[LISTED ENTRIES]
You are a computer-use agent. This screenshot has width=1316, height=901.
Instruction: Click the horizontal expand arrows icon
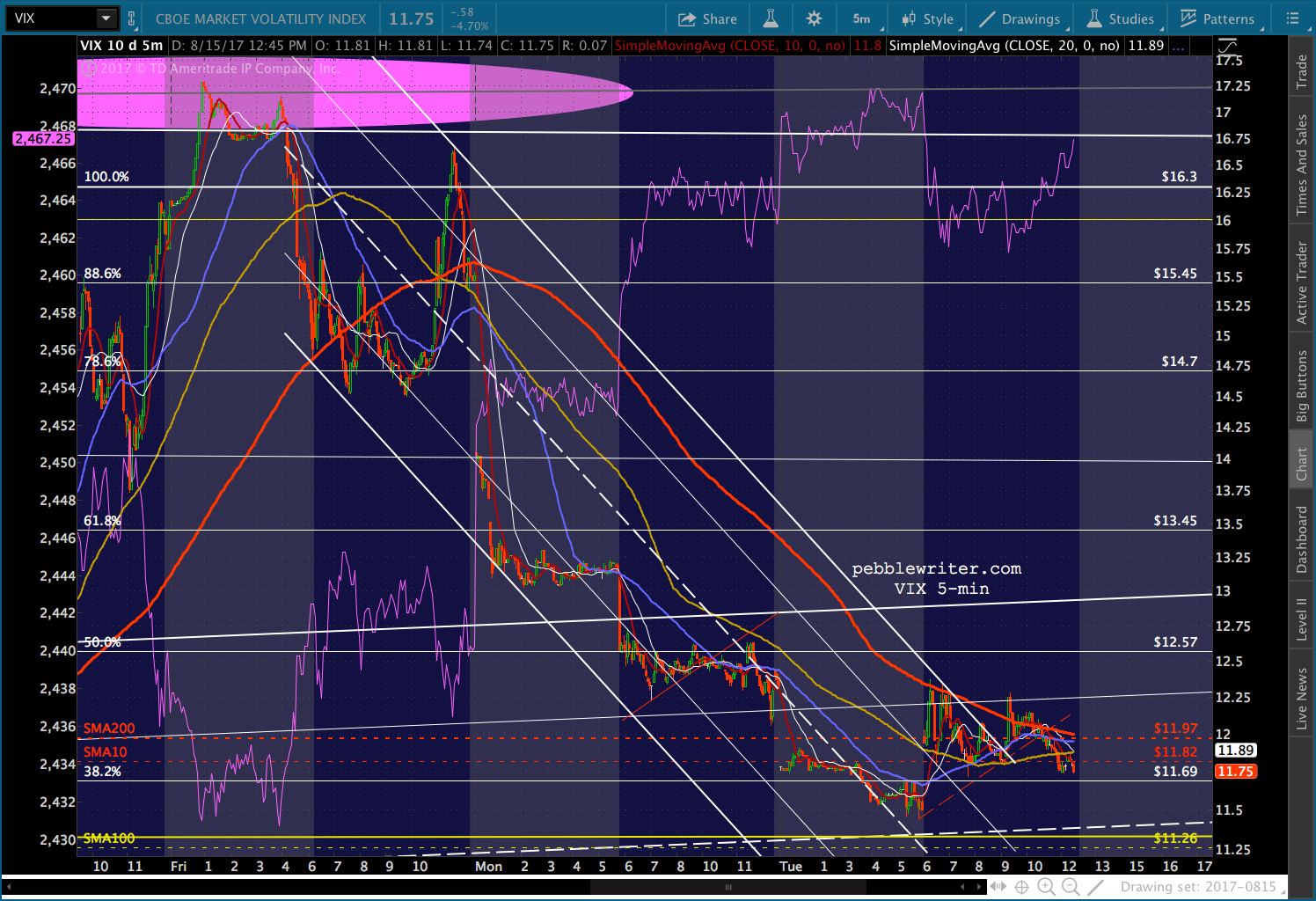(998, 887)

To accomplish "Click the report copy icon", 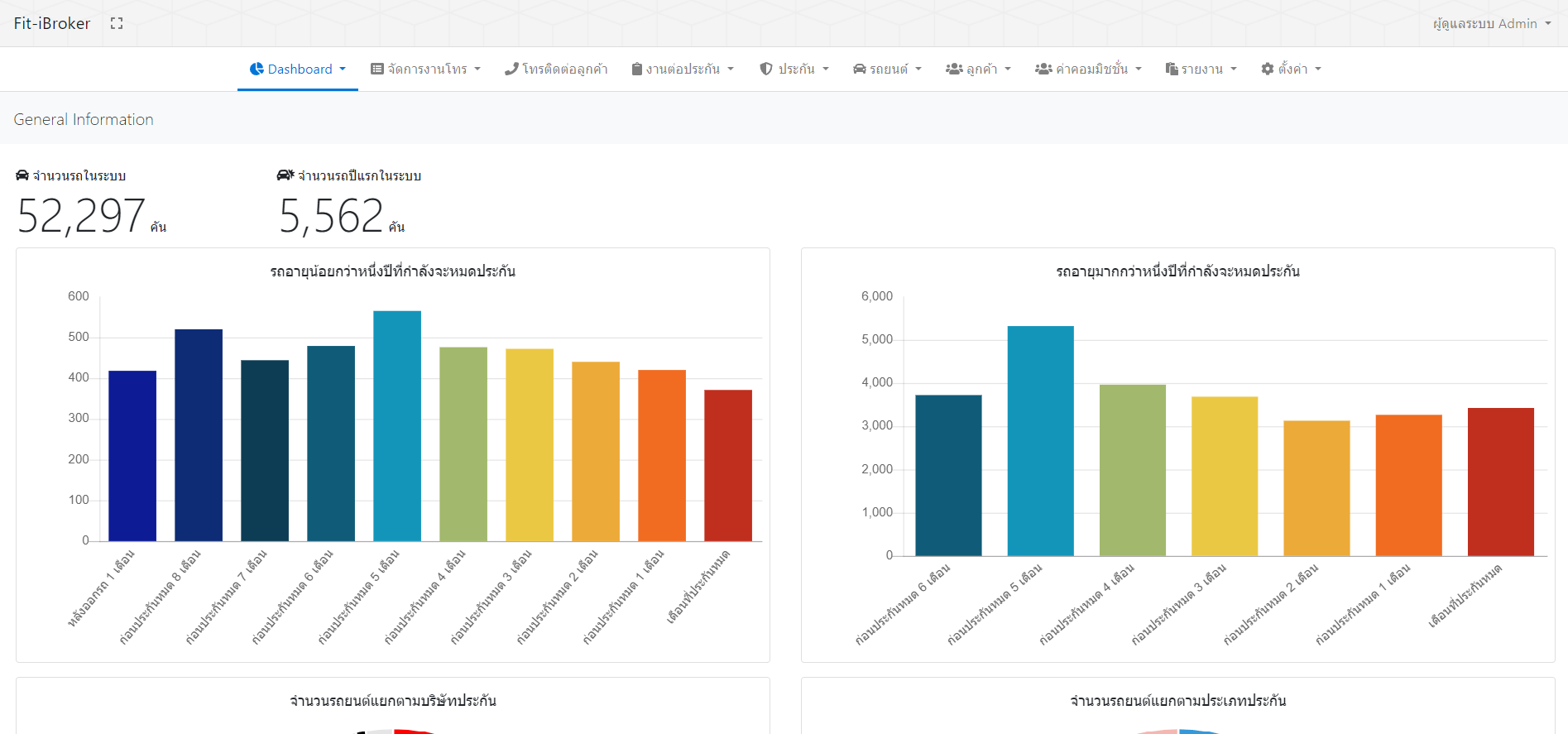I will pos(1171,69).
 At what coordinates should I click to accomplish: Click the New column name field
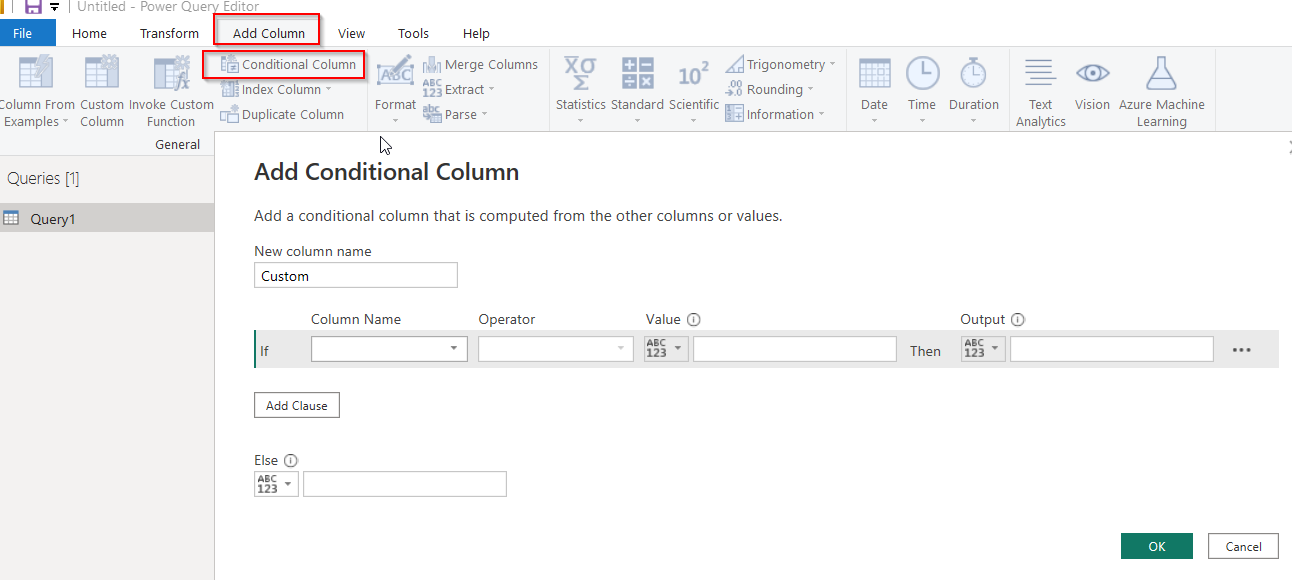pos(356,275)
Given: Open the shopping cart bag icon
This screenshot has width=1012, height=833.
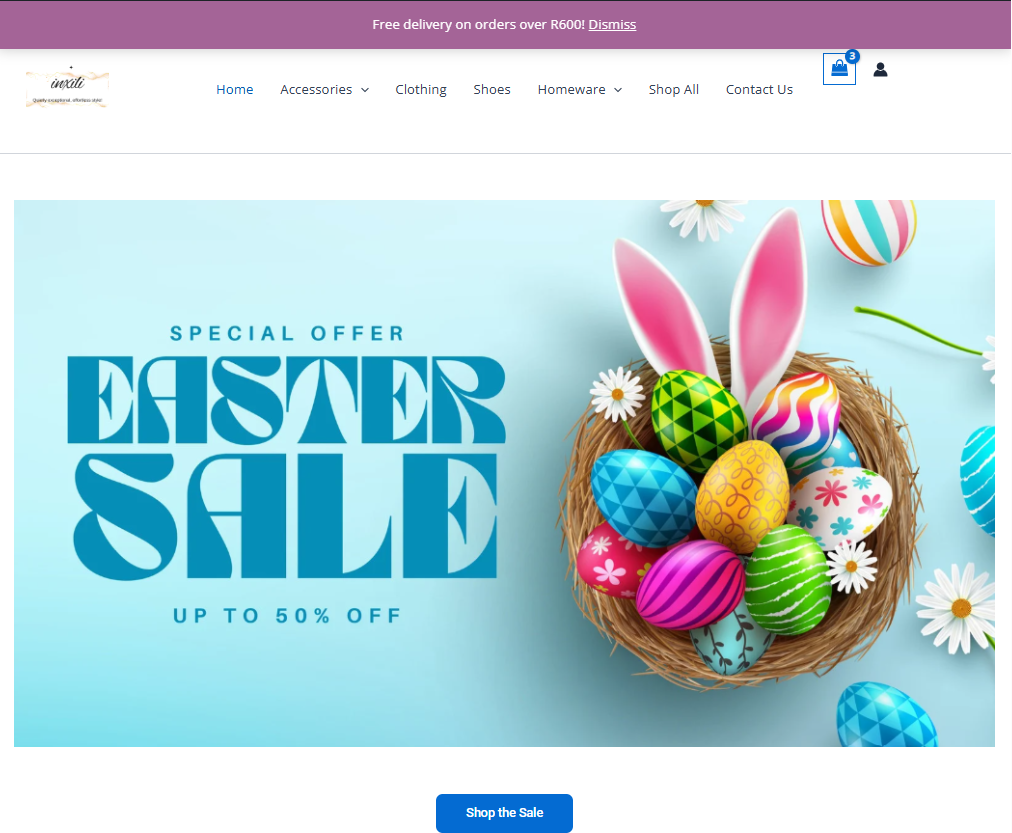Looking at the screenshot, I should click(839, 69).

[PROBLEM DESCRIPTION]
Please output an exact repetition of the lines from the line containing "Given: Open the shopping cart bag icon" to the end of the records, both included, with no pictures and no additional text.

[WRITTEN SOLUTION]
Given: Open the shopping cart bag icon
This screenshot has width=1012, height=833.
Looking at the screenshot, I should click(839, 69).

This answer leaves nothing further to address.